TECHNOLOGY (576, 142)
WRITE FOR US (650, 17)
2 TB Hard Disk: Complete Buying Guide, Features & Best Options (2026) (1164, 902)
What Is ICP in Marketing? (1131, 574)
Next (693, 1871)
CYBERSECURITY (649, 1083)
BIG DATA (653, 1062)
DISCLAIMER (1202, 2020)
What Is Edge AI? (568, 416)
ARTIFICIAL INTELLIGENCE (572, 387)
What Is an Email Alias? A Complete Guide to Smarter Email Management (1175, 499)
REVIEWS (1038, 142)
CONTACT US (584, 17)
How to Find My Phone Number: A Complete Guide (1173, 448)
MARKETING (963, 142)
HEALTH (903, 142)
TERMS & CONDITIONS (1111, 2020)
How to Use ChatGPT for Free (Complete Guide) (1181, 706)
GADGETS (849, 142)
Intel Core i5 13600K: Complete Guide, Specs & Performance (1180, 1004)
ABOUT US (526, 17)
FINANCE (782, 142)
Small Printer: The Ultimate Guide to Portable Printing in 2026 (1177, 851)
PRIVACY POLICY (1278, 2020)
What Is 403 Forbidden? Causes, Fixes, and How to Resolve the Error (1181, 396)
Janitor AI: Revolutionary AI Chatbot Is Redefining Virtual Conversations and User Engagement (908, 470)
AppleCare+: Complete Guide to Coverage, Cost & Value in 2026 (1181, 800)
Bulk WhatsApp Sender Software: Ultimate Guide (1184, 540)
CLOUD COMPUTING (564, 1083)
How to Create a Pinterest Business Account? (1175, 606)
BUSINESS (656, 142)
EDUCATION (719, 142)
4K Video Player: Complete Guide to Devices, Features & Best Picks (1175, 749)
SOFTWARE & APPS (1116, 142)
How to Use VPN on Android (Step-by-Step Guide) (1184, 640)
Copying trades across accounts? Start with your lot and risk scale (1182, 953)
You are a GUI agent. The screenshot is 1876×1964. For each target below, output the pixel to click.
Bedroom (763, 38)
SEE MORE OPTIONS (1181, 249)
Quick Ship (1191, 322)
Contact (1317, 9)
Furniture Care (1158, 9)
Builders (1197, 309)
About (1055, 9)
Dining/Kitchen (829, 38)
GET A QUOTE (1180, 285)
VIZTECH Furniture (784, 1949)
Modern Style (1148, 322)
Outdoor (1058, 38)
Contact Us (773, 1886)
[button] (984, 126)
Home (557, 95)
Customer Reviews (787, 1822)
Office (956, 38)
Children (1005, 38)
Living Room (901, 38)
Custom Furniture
━━━━━━━━━━━━━━━━
DESCRIPTION OF THE TASK – Your answer should consist solely of the lines from the one containing "Outdoor (1058, 38)" through the last line of the listing, written out word for word.

ANSWER BELOW –
Outdoor (1058, 38)
Contact Us (773, 1886)
[button] (984, 126)
Home (557, 95)
Customer Reviews (787, 1822)
Office (956, 38)
Children (1005, 38)
Living Room (901, 38)
Custom Furniture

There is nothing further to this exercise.